**GIVEN DATA**

—————

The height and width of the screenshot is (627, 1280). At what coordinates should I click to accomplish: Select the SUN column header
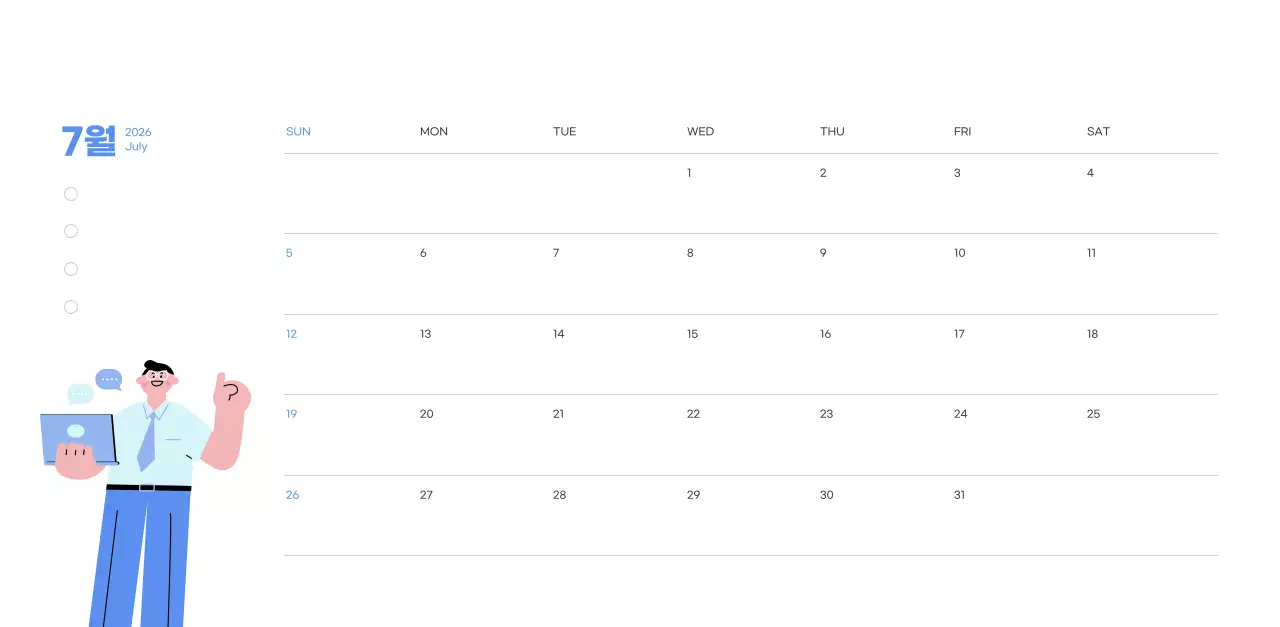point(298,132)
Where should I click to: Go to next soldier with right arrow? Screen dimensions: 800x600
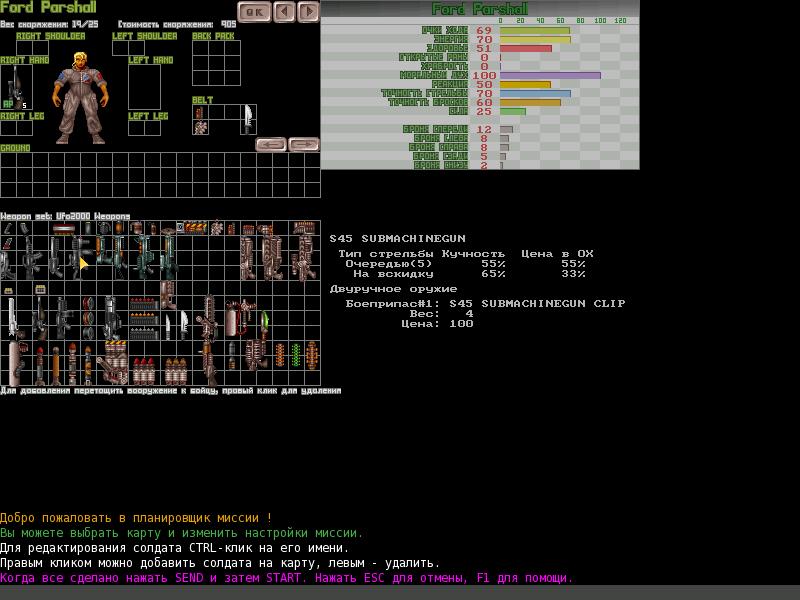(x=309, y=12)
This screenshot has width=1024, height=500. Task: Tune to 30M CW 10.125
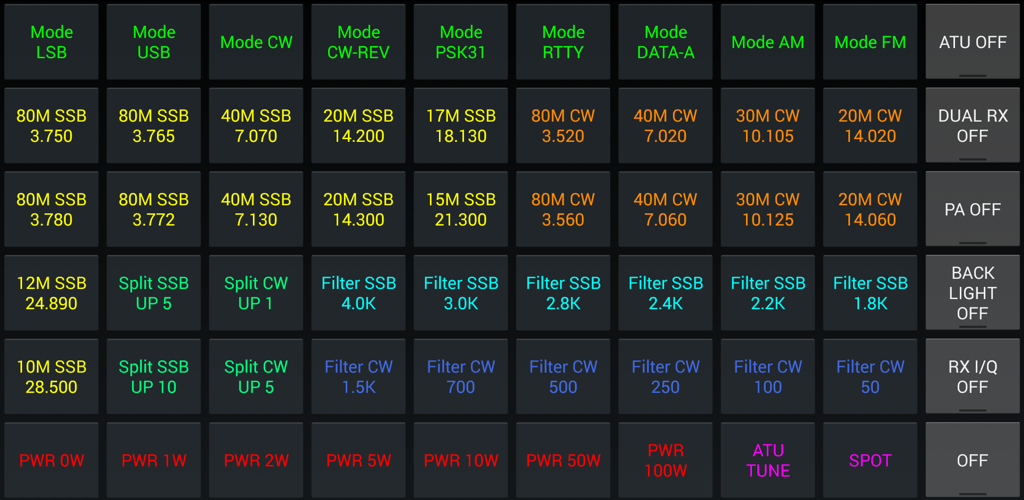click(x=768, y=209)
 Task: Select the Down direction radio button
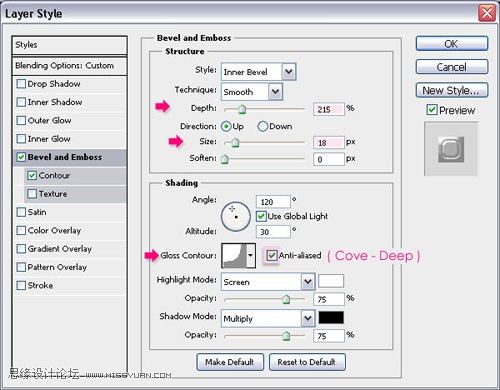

—————

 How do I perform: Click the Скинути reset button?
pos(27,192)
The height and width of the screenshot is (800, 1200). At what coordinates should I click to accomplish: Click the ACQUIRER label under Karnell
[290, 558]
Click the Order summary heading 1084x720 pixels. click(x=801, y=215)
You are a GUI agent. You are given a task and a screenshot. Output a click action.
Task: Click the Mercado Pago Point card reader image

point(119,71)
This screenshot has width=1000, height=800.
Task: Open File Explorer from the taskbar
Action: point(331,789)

—————

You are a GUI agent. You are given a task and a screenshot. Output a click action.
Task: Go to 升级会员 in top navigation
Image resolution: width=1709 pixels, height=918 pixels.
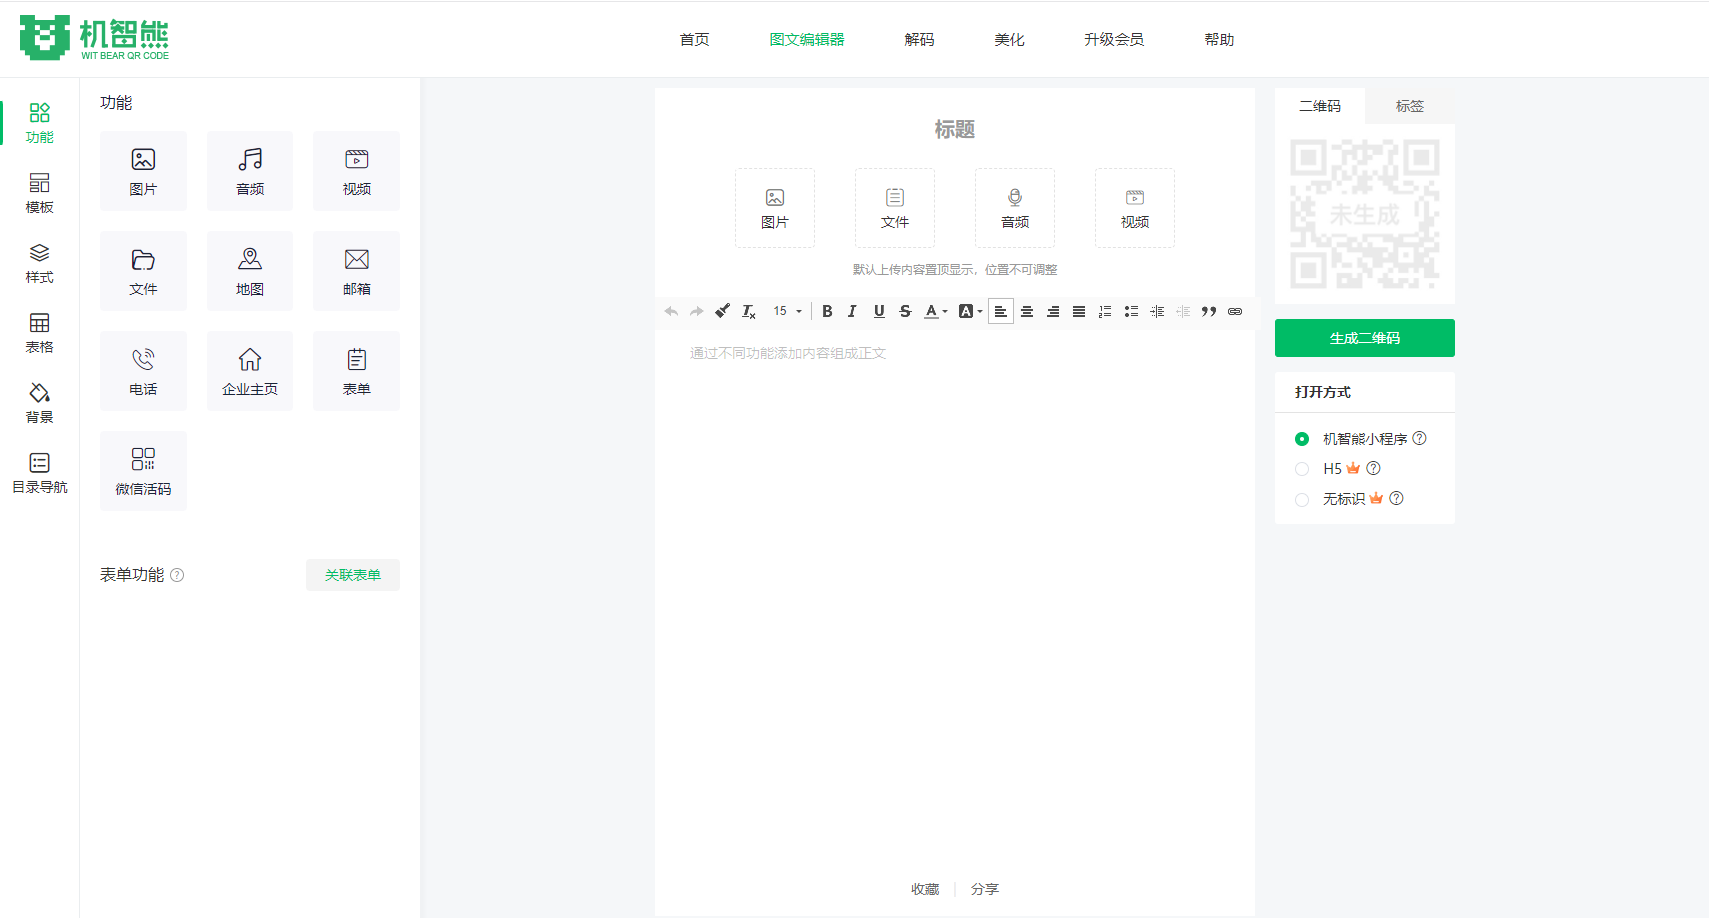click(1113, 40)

—————

Starting at the line above with "This screenshot has width=1024, height=500.", output every line exactly up to and including the line with "Task: Select the Down direction radio button", but none of the pictures.

This screenshot has width=1024, height=500. Task: Tune to 30M CW 10.125
click(x=768, y=209)
 Task: Select the Down direction radio button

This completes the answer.